— BEGIN RECORDS TO PROCESS —

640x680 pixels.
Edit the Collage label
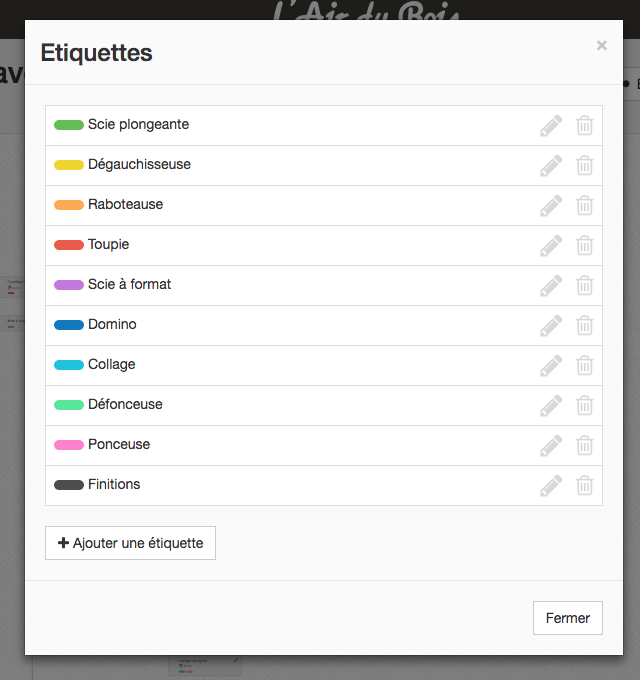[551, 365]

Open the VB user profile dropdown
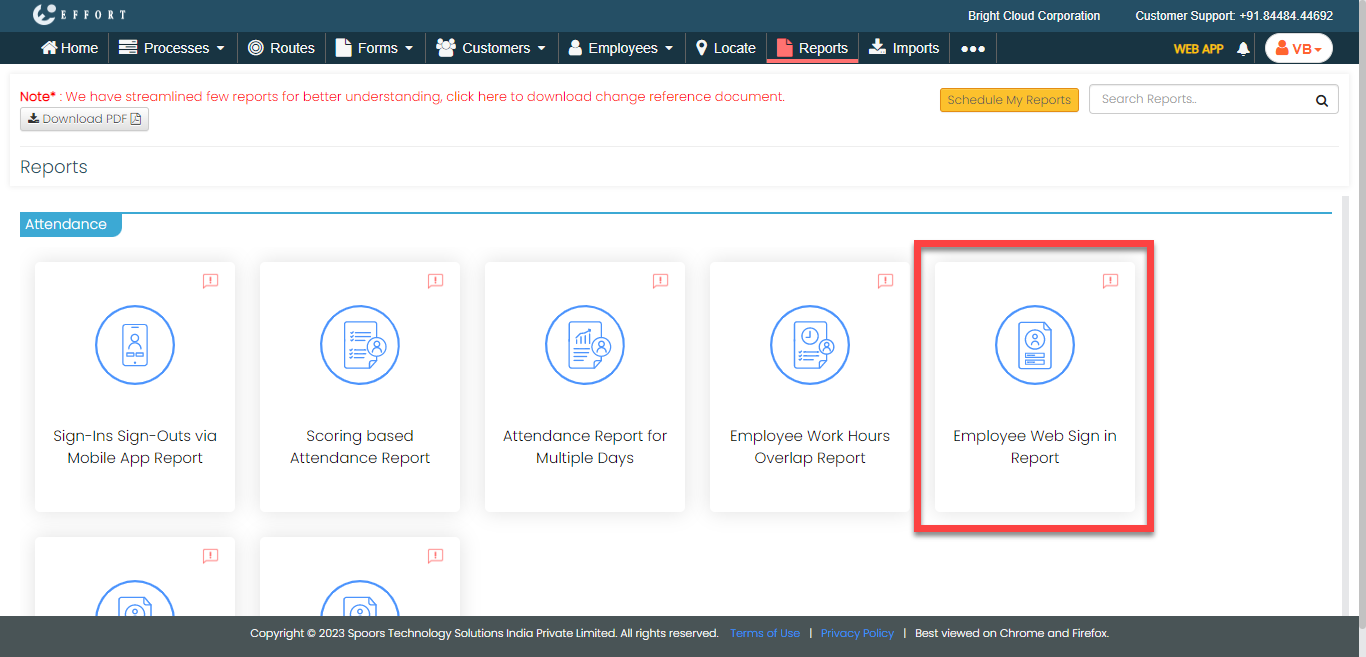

— END RECORDS TO PROCESS —
— BEGIN RECORDS TO PROCESS —

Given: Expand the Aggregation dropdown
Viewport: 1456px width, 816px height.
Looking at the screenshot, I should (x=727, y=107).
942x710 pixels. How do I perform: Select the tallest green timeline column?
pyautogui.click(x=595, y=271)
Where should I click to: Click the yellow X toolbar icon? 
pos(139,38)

— END RECORDS TO PROCESS —

» REQUIRED WORK
In the part of the listing that opens with the line containing "Where should I" and closes with the line containing "pos(139,38)", swap "yellow" for "red". Reproduce only those lines, leaving everything else unchanged.

» RESULT OF THIS EXERCISE
Where should I click to: Click the red X toolbar icon? 
pos(139,38)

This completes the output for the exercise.